Just like designing a mobile app, designing a TV application can be a fun and complex thing to do, due to the numerous guidelines and best practices to follow. Bellow, I listed the main best practices to keep in mind when designing an app for a 10-foot screen.

Project your design to monitor or TV

Just as you would always check your Mobile App on a mobile device, you should always check, or better, design directly on the TV to have a realistic perspective of your design.

Ambience

One thing you want to keep in mind is that you’re designing for a screen that gets a lot of light exposure during the day (sunlight can be an enemy here) and lots of contrast during the night. That being said, contrast and legibility are key factors to a TV UI. Make sure that while you’re designing, you always test the legibility of your fonts and color contrast.

A good thing is to change your monitor-TV position from time to time, so you can validate the contrast and legibility of your design according to the sunlight exposure.

TV Screens

Unlike portable computing devices, the television experience occurs across varying amounts of space and needs to be legible from ten feet away (distance). Make sure you keep this distance from your screen while checking the legibility of your UI.

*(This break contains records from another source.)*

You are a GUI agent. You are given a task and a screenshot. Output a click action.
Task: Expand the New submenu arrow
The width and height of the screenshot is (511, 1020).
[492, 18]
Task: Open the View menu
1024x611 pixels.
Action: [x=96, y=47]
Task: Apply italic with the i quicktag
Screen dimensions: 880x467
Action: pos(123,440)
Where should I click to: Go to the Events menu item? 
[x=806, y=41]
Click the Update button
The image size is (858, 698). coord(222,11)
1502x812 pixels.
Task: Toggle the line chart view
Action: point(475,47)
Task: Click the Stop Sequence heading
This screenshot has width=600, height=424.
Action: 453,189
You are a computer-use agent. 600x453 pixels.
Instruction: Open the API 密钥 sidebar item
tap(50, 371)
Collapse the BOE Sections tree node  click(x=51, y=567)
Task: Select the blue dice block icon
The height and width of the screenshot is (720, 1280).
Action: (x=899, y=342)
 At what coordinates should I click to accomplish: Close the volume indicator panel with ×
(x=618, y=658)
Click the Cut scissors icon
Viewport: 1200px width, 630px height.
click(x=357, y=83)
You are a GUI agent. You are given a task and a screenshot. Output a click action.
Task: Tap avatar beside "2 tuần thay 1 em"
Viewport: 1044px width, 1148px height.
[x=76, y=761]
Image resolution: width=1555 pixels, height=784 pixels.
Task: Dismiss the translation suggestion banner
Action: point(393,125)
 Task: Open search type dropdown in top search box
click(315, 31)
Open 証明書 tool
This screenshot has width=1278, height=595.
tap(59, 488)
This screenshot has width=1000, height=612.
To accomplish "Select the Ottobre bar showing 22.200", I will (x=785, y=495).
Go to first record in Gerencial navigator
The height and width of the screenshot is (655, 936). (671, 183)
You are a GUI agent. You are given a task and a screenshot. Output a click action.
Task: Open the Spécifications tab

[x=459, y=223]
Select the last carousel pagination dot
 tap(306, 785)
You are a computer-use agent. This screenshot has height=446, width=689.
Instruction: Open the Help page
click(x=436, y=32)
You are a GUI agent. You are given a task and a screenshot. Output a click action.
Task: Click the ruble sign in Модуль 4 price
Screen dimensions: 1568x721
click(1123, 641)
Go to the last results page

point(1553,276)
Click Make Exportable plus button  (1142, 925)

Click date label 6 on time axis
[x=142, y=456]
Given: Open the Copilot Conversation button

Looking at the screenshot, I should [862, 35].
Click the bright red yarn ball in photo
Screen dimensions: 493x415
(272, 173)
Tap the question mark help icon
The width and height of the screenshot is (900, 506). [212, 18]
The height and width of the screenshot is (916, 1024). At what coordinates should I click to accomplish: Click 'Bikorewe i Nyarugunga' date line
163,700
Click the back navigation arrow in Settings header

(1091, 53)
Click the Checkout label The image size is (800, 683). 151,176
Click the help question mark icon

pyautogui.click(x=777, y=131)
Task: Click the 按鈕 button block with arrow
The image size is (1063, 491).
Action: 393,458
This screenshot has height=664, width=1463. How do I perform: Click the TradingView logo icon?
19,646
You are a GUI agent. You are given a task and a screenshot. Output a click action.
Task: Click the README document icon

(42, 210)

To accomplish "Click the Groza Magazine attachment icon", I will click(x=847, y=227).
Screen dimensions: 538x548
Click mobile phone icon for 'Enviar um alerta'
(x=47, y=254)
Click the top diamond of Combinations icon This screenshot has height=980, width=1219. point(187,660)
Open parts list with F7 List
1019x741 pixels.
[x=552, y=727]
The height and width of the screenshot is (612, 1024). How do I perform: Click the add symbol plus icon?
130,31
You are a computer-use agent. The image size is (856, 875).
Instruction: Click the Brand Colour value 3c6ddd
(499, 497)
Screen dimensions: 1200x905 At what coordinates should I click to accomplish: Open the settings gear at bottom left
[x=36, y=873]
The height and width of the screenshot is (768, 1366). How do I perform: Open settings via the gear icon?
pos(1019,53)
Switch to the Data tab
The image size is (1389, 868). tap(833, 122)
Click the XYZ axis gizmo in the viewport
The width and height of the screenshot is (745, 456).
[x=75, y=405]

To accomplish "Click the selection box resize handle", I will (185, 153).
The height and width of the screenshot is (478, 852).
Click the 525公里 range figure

Resolution and viewing distance can make it difficult for people to process too much information. Try to keep your design clean, reduced to the simplest possible components. The amount of information displayed on a TV should be comparable to what you’d see on a mobile phone, rather than on a desktop.

Make sure your UI legible from ten feet away

Safe Areas

Due to overscan, not all TVs display content all the way to the edges of the screen, causing the edges to overflow off the visible screen area.

Google Android TV, Apple tvOS and Amazon Fire TV set different safe areas guidelines to avoid overscan, but they all keep at least a 5% margin to define a generally safe area.

Google and Amazon Fire TV guidelines suggest you keep the 5% margin into your TV screen designs to account for overscan area. On a 1920 x 1080 screen, this margin should be a minimum of 27 pixels from the top and bottom edges and a minimum of 48 pixels from the right and left edges of the picture.

Apple tvOS is a little more generous and suggests to keep an area spanning of 60 pixels from the top and bottom of the screen, and 90 pixels from the sides.

60px X 90px margin

Preview colors on a real TV

TV screens have a higher contrast than computer screens, which can make colors seem more saturated, brighter, and vibrant. The color gamut (the range of colors that can be displayed) is also less than that of a PC screen. In your app, use less saturated colors. Cool colors (blue, purple, gray) work better than warmer colors (red, orange).

If your brand guide implies you to use a color palette that is making your colors seem more saturated and brighter, define a darker or lighter variation of your color palette to achieve a better balance between brightness and saturation.

Always test colors on an actual television to understand how your color choices translate to the big screen. If possible, preview your app on multiple TVs because colors can vary dramatically between television models.

Choose your type carefully

Google Android TV, Apple tvOS and Amazon Fire TV use different fonts as the system font. If you’re building for one specific platform, you can choose to use its system font as default. But if you want to use your own custom font, make sure they are legible at a distance.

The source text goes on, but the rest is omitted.